A new jewellery gallery is set to open in a former storage space at Middlesbrough Institute of Modern Art (mima), designed by an in-house team at the gallery.

Emperor Penguin Freddie with Polar Bear Claw Necklace by Felieke van der Leest

Source: Image (c) Eve Photography

Emperor Penguin Freddie with Polar Bear Claw Necklace by Felieke van der Leest

The new permanent space is being brought about through a collaboration between mima and  Teesside University, and has been funded through a to a grant of almost £300,000 from Arts Council England, received in March last year.


Chloe Lawrence, mima project manager, says, ‘We had this fabulous gallery built, but it didn’t show all of our collection – that’s where the idea [to open the storage space] came from.

‘The original idea was just to take the door off and let people in, then a bigger idea developed to make a beautiful space to display the collection and its value.’

Felieke Van Der Leest, 'Water Flea Brooch With Swim Ring Necklace' 2000. Metallic textile, glass, metal, polystrene.

Source: Collection of mima, Middlesbrough

Felieke Van Der Leest, ‘Water Flea Brooch With Swim Ring Necklace’ 2000. Metallic textile, glass, metal, polystrene.

A team including Lawrence, mima architect Andrew Henderson and curator Alix Collingwood designed the space, which will house the permanent collection but will be varied to change ‘focus’ regularly.

The colour palette will change according to each set-up, and the first, going on display when the gallery opens next month, will examine the history of the collection and the countries of origin of the different pieces.
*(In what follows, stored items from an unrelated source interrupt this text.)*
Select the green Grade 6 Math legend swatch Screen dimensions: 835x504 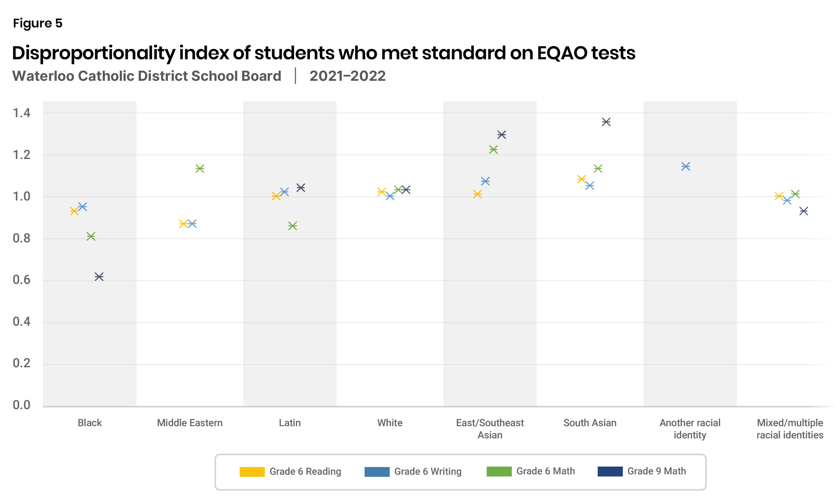pyautogui.click(x=499, y=471)
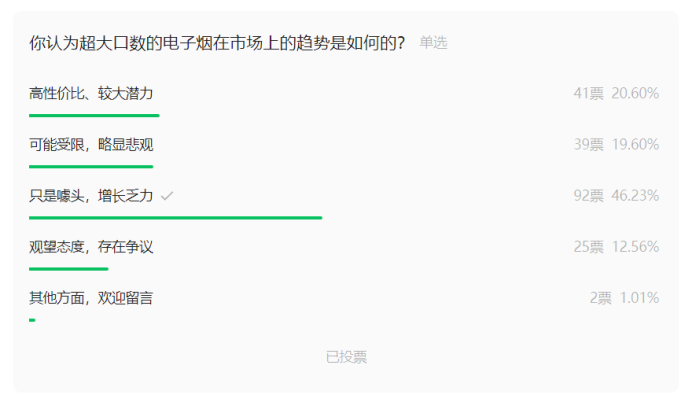Image resolution: width=692 pixels, height=413 pixels.
Task: Click the green bar under 可能受限，略显悲观
Action: 91,166
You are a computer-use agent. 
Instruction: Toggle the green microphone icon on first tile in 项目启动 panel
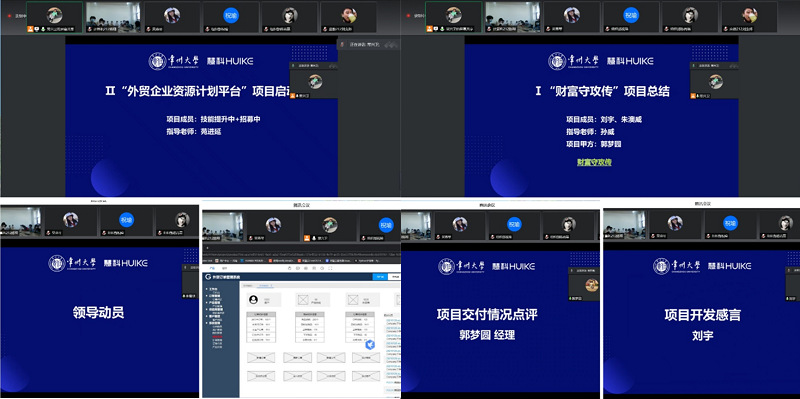(43, 29)
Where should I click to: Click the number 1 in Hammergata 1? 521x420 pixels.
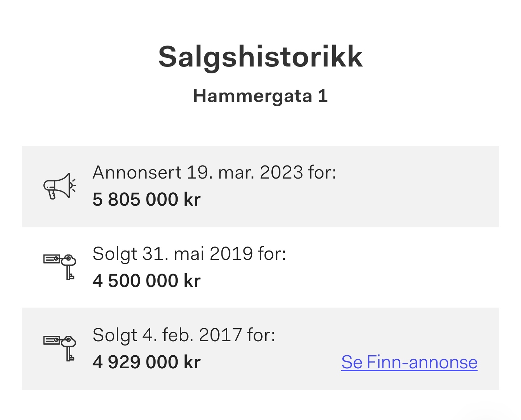tap(323, 96)
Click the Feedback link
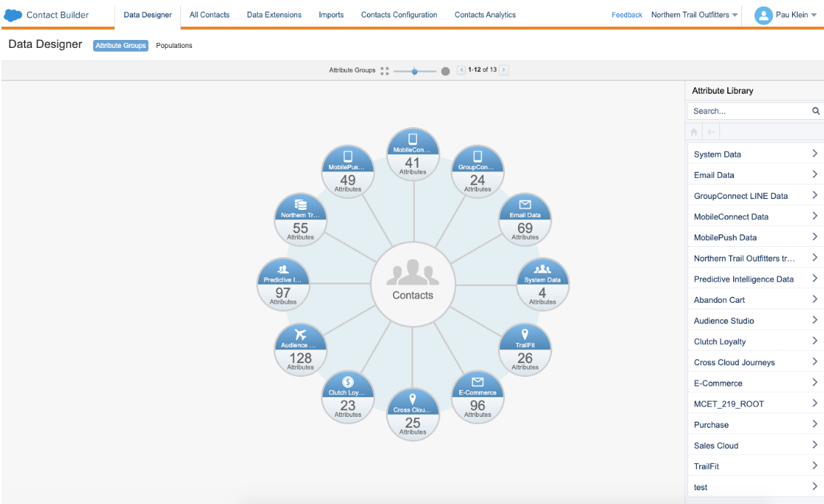The height and width of the screenshot is (504, 824). (626, 14)
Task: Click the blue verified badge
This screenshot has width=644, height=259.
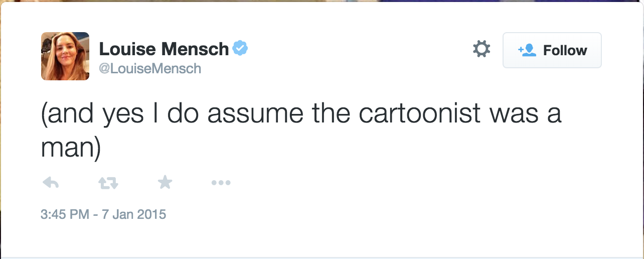Action: 241,49
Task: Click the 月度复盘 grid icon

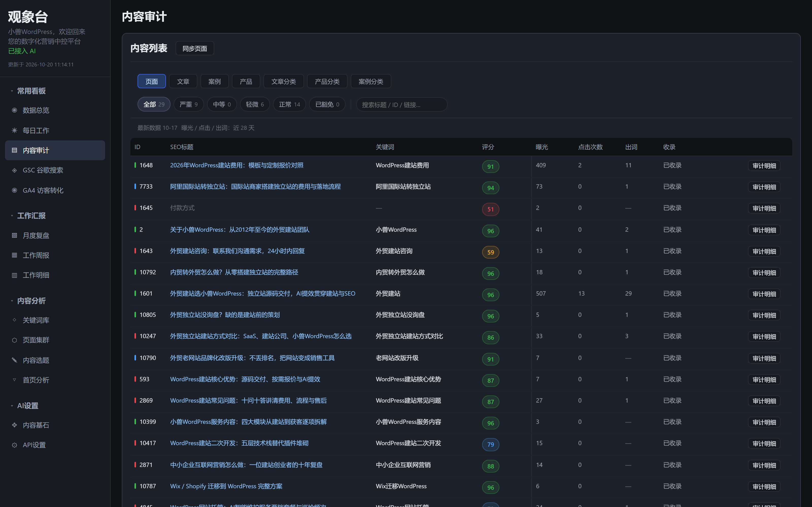Action: coord(14,235)
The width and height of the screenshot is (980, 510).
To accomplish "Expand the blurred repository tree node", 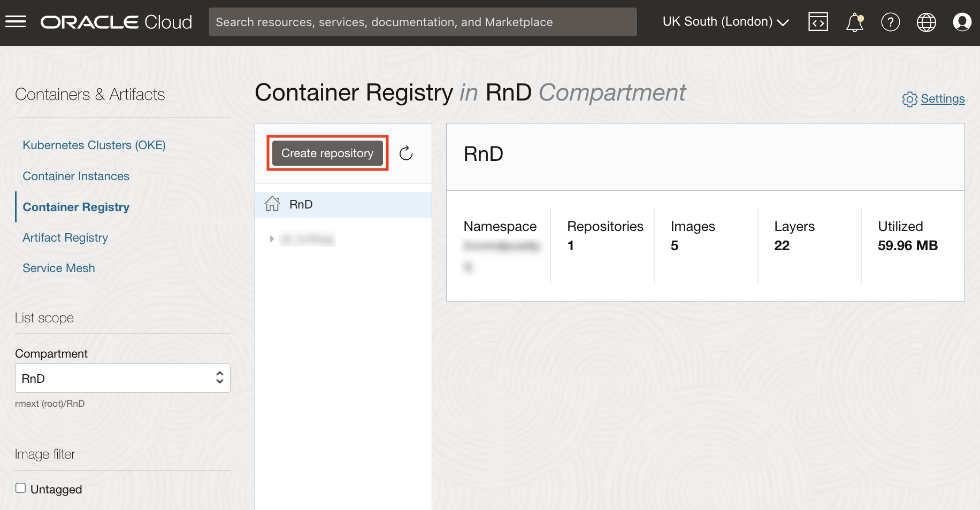I will (272, 239).
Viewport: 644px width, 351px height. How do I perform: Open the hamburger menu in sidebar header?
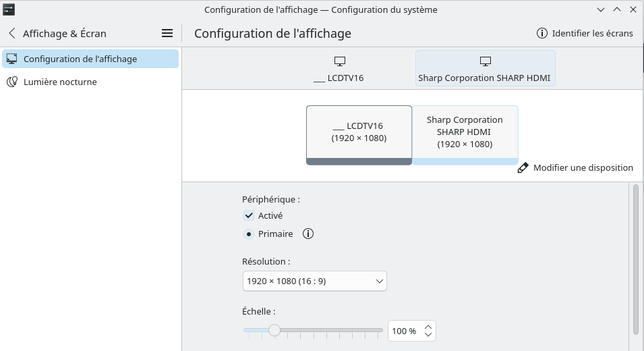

The ceiling in the space has been heightened, and a wall has been replaced with glass. Free-standing walls are used within the space and will provide backdrops to video projections, including filmed interviews with some of the jewelers by filmmaker Lucy Jolly.


Gallery plan sketch

Lawrence says, ‘These are not traditional jewelers, they’re fine art jewelers, so they use lots of video, sound and mixed media.’

The 200 pieces on show date from the 1970s to the present day, with many works using unusual materials including pan scourers, rubber, horsehair and human teeth. More traditional jewellery includes a gold bracelet worth £37,000 –  the most valuable piece in the collection.

Among the jewellers whose pieces feature in the collection are Ted Noten, Gijs Bakker, Karl Fritsch, Wendy Ramshaw, Otto Künzli and Felieke van der Leest. 

Ten of the works on show have been selected by members of the public from a mima audience panel session earlier in 2014.


Sketch of the gallery entrance

Jewellers Gemma Draper and Janet Hinchliffe McCutheon, who are based at Teesside University, will act as jewellers in residence to help visitors interact with the jewellery and share their knowledge.

The gallery opens to the public on 4 October.